Ifo Viewpoint No. 27: Economies, Businesses and Economists

Autor/en
Hans-Werner Sinn
Munich, 26 September 2001

Germany is competing for domestic and foreign investment. The revamping of the traditional social welfare state, the harmonisation of the tax system, the reform of the entrenched labour market are on the political agenda. The need for action is great, as is the need for qualified advice from well-trained economists. After all, financial analysts are not the only sources of information on economic developments.

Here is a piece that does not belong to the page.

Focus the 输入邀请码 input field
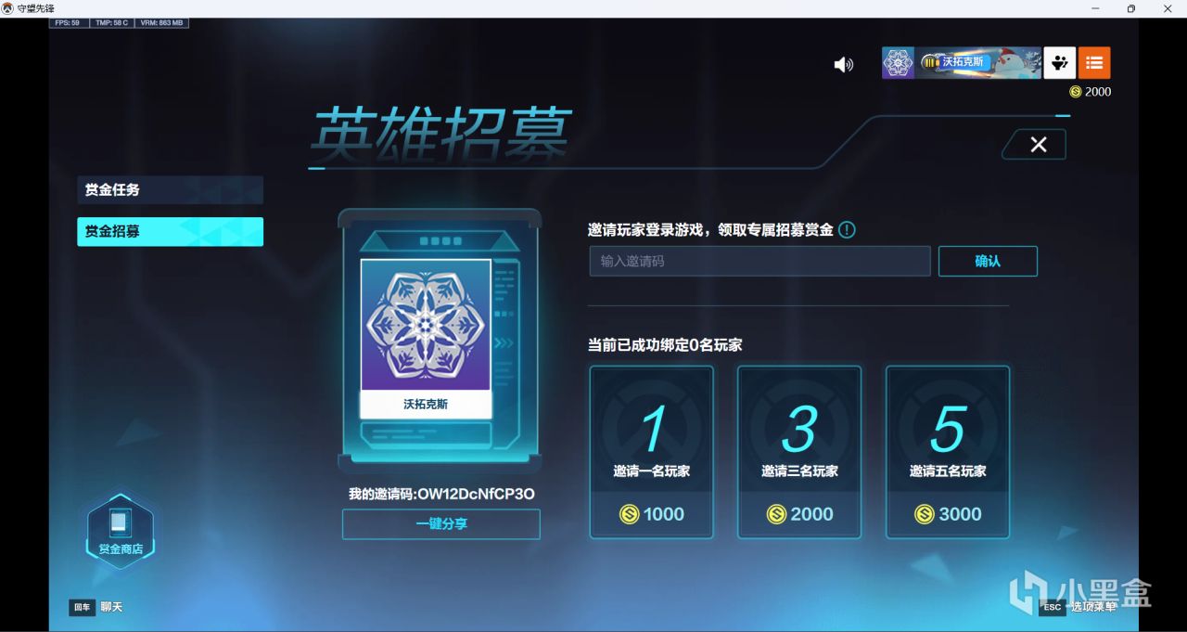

The typical economist is not a corporate or investment consultant but a policy adviser who is able to comment on the fundamental and practical issues of economic policy. Economists have never felt at home in ivory towers. They head governments, ministries, public agencies and research institutes. They advise governments and are the dominating forces at international organisations such as the World Bank, the IMF or the OECD. Frequently they are employed as business economists when a company needs an overall perspective. But to be sure, since there are fewer economies than businesses, there is less need for economists than for business economists.

It is true that especially international organisations often search desperately for German economists with Anglo-Saxon degrees. To conclude from this, however, that German economists are not keeping pace is a sign of ignorance. The typical economist attends more international conferences than his colleagues that teach law or business administration, he publishes much more in international journals and has significantly more international contacts. Even if German economists lagged behind their counterparts in other countries after the War, this has been rectified. Young German economists make respectable showings on international podiums and publish in the best journals. This applies not only to post-doctoral economists but also to young professors, who contribute added brilliance to our faculties.

The dynamism and pioneering spirit that prevails in economics in Germany may not be widely publicised, but it is nonetheless remarkable. The quality of the two-hundred plus papers presented at the annual conferences of the Verein für Socialpolitik, the association of German economists, compares well with the best international conferences. The association awards prizes for presentations at international conferences and for successful international publications, it publishes the German Economic Review, the third most widely circulated economics journal in Europe, and discusses research problems at more than twenty annual committee meetings.

The largest research institutes, such as the IfW, the DIW and the Ifo Institute, engage actively in international discussions. The Munich CESifo research network with more than 300 researchers worldwide is one of the largest networks for economists, whose working papers are among the most frequent downloads of the Social Science Research Network, the most popular internet website of the profession.

Not only the major economics faculties, like those at the universities of Bonn, Berlin, Mannheim and Munich, have gained international respect, the smaller faculties have also succeeded in excelling in special areas. The economics faculties were among the first to adjust their curricula to international requirements. They were pioneers at their universities in introducing credit point systems, faculty evaluations by students and post-diploma courses of study. It is common practice now for young economists to spend a year abroad during the course of their studies, and the Munich faculty requires that new professors have a year of teaching experience in America. At the University of Munich, the number of economics students is certainly not declining. In fact, only a fixed number of students are admitted and many are turned away.

It is not a sign of weakness but the result of a comparatively good education that not as many young German economists must study in the US or Britain as their counterparts from southern Europe. Whoever is admitted as a student in Mannheim or Munich doesn't need to go to MIT to get an excellent education in economics.

Hans-Werner Sinn
Professor of Economics and Public Finance
President of the Ifo Institute

German original published as "Unsere Universitäten bieten Qualität" in Financial Times Deutschland (26 September 2001, p. 32).